When Yugoslavia was eventually invaded in April, 1941, Mr Rogers was thrown into an Austrian concentration camp and was deemed to be in great danger by colleagues in London.

But he fervently kept his cover, and was transferred to a Polish civilian detention camp seven months after he was initially captured. 

Ned Cowell, a militaria specialist at Woolley and Wallis auction house in Salisbury, said: ‘The work that Rogers carried out for the SOE carried real risk. 

‘One of his colleagues was murdered in his flat and another fought off an assassin that had been dispatched from Berlin, so the threat to life was very real.

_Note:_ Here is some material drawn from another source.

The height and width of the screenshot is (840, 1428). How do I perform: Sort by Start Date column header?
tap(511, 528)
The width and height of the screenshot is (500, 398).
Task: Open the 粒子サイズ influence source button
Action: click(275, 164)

‘Keeping up a front as an innocent civilian during all the months he spent in a concentration camp would have taken considerable mettle, but had he not done then it is almost certain that he would not have survived.’

Mr Rogers was freed from the camp in 1945 and the Special Operations Executive was dissolved six months later. 

He returned to work in the oil industry, moved to Casablanca, Morocco, and died in Palma, Italy, in 1970, aged 74. 

Mr Cowell added: ‘The group of medals belonging to Rogers are not especially rare in themselves. 

'The three from the Great War are frequently encountered, and the Star and War Medal from the Second World War are also fairly commonplace. ‘It is the extraordinary story that they represent that adds to their value.’

The collection will feature in a large medal sale to be held by Woolley and Wallis on Wednesday, November 20, with an estimate of between £1,000 and £1,500.